Most of the fighting takes place on planetary surfaces, and is relatively restrained in terms of destruction, the purpose of the war being to convince and control one's opponents rather than destroy them. However, most sentient species in the galaxy have evolved to be incapable of committing violence against other sentients (violence of any sort being most uncivilized, but against another sentient being a [literally] unthinkable crime), which leaves a shortage of warriors on both sides. The Amplitur, with their mind-controlling abilities and therefore ease with which they control conquered populations, have gradually been pushing the Weave back for centuries and seem to be on track for final victory.

On a mission to find new resources and allies, a Weave scout ship discovers Earth circa late 20th/early 21st century and finds that humans are uniquely suited as allies, in that they have the ability to fight, are adaptable to a wide variety of environments, have few (or sometimes no) compunctions regarding war (humans having been fighting each other for all of their recorded history), and above all seem even more enthusiastic when their aggression is focused on non-humans. Eventually Weave xenopsychologists determine that Earth's fragmented continents resulted in a species that evolved to fight, compete, and kill for dominance. They surmise that all humans are born hunters and killers, but that intelligence is starting to drive them toward the abhorrence of violence that other "civilized" species consider normal.

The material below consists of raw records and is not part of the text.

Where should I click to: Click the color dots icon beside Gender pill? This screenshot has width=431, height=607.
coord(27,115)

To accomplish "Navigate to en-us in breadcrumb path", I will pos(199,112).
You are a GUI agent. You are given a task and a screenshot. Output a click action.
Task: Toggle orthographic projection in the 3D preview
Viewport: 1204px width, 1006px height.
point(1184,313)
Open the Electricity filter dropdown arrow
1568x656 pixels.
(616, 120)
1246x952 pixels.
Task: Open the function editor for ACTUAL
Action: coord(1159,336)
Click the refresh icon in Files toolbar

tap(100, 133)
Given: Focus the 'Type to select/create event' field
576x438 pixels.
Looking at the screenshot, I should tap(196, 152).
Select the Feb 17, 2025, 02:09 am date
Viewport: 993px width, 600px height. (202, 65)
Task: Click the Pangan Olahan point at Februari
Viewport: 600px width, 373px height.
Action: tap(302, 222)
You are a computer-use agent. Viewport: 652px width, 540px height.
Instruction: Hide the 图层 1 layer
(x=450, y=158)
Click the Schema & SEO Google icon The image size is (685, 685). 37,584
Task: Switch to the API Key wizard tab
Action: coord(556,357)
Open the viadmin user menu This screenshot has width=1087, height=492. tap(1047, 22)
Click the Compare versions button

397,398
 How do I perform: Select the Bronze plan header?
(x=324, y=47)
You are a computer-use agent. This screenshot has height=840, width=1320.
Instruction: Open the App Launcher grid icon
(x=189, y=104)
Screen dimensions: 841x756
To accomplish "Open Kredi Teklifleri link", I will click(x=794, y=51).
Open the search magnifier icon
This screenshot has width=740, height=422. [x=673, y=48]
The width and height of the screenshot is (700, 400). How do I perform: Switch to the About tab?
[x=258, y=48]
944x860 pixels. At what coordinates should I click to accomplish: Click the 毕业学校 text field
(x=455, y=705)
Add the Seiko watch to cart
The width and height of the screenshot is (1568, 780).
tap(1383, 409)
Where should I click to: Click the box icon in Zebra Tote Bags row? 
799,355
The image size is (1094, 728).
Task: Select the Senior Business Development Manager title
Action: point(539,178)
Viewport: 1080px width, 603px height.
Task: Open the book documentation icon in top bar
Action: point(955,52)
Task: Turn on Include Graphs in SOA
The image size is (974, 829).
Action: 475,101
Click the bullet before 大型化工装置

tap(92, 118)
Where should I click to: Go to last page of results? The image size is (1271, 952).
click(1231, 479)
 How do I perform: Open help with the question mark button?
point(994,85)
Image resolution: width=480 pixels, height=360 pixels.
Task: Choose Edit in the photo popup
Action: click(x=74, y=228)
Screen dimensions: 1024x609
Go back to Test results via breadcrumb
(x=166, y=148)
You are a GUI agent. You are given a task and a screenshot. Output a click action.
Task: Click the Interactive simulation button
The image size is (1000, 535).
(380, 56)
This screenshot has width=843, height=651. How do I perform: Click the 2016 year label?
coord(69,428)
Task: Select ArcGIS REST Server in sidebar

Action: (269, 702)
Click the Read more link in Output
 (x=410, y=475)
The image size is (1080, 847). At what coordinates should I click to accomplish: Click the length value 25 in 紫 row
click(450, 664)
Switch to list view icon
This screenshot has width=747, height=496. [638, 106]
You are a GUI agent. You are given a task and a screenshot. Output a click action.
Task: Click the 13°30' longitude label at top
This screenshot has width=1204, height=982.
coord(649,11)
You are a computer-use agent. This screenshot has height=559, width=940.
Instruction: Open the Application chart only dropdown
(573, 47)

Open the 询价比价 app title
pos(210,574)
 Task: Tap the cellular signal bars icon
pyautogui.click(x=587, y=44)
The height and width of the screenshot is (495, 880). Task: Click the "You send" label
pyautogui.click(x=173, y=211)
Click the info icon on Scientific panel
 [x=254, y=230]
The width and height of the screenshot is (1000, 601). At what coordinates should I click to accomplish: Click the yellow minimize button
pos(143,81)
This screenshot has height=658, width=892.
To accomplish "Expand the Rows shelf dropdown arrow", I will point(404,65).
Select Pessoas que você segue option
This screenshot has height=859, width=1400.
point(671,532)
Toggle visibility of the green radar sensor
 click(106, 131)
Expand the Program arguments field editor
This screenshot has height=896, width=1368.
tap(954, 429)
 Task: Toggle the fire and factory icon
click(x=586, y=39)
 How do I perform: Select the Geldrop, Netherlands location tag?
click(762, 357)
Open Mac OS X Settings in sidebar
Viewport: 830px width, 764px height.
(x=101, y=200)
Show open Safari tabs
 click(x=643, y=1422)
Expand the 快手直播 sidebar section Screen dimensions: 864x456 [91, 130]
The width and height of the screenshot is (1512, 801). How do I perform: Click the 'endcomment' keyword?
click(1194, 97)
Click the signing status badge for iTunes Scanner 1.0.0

When humans are unleashed upon the battlefield, all inhibitions against killing other humans are disregarded. Humans have no problem hunting and slaughtering non-humans, and some seem to enjoy it. This is appalling to the civilized races of the Weave, but they cannot deny the efficacy of human combat troops.

Humans have the potential to become fearsome allies for the Weave and are also physiologically immune to the Amplitur mind control abilities.

After the Weave scouts convince volunteers (mercenaries) from Earth to join the war, the tide turns for the Weave and the main conflict towards the end of the series becomes a question of what will happen to the new warriors when the war finally ends if they have not become more civilized (and therefore, less effective allies). Throughout the book the humans are greatly feared by the rest of the Weave because of the human race's violent tendencies. (The rest of the galaxy's species lived in harmony amongst themselves before they developed enough to reach out into space.)

The first book deals with the Weave and humans trying to come to terms with each other, the first humans begin to fight in the war and the Amplitur attempt to capture Earth to deny the Weave their new allies.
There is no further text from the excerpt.